Google, Twitter, Tech Companies Pledge Not To Participate In Trump’s Muslim Database Idea

By Edwin Kee
Donald Trump
Donald Trump Reuters/Carlo Allegri

Donald Trump is more of a businessperson than politician, but he is president-elect at the moment, and assuming all goes well for him, he will sit in the White House next year after President Obama’s term comes to an end. During his campaigns, Trump certainly did have some pretty zany ideas that he shared, including building a wall to prevent immigrants from crossing the US’ borders as well as to create a Muslim registry. Needless to say, many people found those ideas to be backward in nature and are opposed to them. As for the Muslim database, tech giants would obviously need to play a role in its construction and maintenance, and it looks like a pipe dream with tech companies having stepped forward to sign a pledge, citing that they would not lift a finger in helping out Donald Trump’s administration to construct such a database.

Over 300 employees from various tech companies, and these include the heavyweights like Google and Twitter, have signed the above mentioned pledge. A portion from an open letter which has since been posted on neveragain.tech read, "We are choosing to stand in solidarity with Muslim Americans, immigrants, and all people whose lives and livelihoods are threatened by the incoming administration’s proposed data collection policies. We refuse to build a database of people based on their Constitutionally-protected religious beliefs.

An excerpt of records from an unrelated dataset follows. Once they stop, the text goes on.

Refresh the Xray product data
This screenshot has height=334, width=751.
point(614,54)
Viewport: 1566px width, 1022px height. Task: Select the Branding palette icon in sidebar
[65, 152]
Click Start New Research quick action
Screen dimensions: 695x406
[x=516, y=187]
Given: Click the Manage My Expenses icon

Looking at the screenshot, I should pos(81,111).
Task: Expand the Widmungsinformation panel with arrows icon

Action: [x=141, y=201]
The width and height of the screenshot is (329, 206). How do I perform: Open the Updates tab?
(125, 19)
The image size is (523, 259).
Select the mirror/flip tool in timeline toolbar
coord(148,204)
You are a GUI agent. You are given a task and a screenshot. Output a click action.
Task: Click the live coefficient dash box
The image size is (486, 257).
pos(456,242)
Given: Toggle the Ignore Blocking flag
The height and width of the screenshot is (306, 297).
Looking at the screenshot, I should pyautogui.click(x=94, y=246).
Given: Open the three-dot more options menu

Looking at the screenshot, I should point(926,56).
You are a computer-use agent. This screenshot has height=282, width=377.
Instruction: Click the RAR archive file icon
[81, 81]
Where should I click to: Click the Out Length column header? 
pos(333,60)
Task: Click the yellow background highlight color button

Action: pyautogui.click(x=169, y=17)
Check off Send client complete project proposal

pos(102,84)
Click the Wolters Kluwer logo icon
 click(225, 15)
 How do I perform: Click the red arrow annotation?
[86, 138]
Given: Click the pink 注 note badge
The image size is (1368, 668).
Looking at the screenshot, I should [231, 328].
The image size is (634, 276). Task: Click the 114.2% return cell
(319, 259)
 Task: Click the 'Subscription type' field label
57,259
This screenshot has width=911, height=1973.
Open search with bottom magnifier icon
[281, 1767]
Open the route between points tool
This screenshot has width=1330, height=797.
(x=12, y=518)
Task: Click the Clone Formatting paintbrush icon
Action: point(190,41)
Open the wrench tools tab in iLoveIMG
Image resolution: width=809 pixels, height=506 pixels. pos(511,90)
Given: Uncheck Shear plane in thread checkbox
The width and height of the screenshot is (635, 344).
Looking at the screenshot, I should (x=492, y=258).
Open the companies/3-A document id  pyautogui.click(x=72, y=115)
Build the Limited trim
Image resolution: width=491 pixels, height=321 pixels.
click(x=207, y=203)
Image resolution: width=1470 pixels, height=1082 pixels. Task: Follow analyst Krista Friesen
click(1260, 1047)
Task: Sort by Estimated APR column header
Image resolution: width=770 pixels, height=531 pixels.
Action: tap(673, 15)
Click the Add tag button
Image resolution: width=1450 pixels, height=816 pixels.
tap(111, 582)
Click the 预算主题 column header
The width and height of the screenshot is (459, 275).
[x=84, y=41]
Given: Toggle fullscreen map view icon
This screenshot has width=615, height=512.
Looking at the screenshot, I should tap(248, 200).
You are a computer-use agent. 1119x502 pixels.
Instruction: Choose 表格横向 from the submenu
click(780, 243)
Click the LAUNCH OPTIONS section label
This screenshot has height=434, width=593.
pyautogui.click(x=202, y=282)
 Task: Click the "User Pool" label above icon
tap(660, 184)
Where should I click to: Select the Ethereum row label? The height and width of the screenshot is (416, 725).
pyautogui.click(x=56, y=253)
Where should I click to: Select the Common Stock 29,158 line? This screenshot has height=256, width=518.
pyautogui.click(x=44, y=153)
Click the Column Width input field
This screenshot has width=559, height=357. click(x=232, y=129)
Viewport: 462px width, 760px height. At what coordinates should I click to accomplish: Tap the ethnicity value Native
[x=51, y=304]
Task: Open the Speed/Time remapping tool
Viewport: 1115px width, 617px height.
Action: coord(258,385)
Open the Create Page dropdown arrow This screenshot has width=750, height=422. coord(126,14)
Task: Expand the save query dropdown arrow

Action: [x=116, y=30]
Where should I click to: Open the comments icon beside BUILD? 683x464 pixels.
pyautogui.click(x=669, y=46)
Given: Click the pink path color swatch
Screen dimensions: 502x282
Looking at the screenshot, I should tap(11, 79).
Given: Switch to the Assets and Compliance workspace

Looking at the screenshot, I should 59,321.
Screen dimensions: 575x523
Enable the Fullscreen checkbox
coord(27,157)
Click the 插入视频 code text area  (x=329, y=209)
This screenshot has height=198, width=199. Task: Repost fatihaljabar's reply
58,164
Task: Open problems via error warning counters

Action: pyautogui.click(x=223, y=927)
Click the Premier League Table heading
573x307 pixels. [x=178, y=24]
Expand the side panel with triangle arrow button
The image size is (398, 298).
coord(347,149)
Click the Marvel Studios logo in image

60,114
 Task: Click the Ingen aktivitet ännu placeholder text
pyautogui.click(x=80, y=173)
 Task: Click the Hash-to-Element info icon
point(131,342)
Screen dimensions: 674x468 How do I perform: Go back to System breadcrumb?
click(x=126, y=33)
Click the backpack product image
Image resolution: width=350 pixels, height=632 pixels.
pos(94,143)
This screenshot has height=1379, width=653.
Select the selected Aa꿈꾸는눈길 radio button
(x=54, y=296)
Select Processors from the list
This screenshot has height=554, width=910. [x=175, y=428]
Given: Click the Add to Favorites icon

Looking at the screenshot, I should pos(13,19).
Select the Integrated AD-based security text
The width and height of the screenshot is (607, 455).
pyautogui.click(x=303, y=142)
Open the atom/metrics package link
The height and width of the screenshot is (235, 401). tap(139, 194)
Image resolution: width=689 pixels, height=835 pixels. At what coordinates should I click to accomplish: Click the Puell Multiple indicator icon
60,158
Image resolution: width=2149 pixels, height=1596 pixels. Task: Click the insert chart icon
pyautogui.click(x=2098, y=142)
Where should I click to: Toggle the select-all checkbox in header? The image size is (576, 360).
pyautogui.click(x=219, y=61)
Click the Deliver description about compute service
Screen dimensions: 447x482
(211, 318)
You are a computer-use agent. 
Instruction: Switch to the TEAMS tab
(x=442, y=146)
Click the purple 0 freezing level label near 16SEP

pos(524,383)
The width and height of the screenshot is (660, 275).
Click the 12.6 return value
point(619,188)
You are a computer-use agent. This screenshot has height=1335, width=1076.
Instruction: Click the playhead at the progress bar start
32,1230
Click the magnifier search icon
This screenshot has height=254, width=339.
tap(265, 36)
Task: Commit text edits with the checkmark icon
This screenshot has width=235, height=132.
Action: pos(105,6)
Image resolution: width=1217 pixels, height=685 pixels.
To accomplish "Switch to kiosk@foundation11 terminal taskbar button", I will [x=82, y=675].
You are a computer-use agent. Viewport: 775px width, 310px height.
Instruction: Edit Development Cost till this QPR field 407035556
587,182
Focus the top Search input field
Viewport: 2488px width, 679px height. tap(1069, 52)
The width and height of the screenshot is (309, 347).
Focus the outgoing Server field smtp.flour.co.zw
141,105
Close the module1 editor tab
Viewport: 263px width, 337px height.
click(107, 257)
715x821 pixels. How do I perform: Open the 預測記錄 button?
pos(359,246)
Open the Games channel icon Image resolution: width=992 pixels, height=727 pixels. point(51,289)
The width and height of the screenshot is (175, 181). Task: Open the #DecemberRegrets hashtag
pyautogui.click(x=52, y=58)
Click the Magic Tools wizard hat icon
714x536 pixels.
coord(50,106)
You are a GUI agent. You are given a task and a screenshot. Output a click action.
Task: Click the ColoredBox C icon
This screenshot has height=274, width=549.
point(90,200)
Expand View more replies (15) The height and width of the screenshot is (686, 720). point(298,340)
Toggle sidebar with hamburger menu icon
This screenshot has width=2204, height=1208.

We refuse to facilitate mass deportations of people the government believes to be undesirable."

In the very same letter, there were comparisons made with the Holocaust atrocities that were committed by the Nazi regime during World War II as well as the internment of Japanese Americans in the same time period. In addition to that, the letter also did mention that the signatories and their companies would do their best to minimize data collection or retention which could eventually be used to target folks just because of their religion -- as well as oppose any possible abuse of data at their companies.

This particular pledge was a team effort, organized by Ka-Ping Yee and Leigh Honeywell, a software engineer at Wave and a security engineering manager at Slack, respectively. Yee mentioned to BuzzFeed News, "What’s important to me is that individuals who care about the ethical use of technology can step forward, show how many of us there are, and say that there are lines we will not cross.”

I don’t know about you, but this does sound somewhat hypocritical to a certain degree to me. How many of us do as much work archiving important emails as we do when it comes to sorting out junk mails? Ever wondered how did all of that spam end up in your inbox in the first place? Sure, you scrolled through the License Agreement as well as Terms and Conditions before signing up with a particular online service or website without reading such fine print, but somehow or rather, spammers managed to get hold your data and contact details eventually. Who knows? The same might happen when it comes to building such a registry.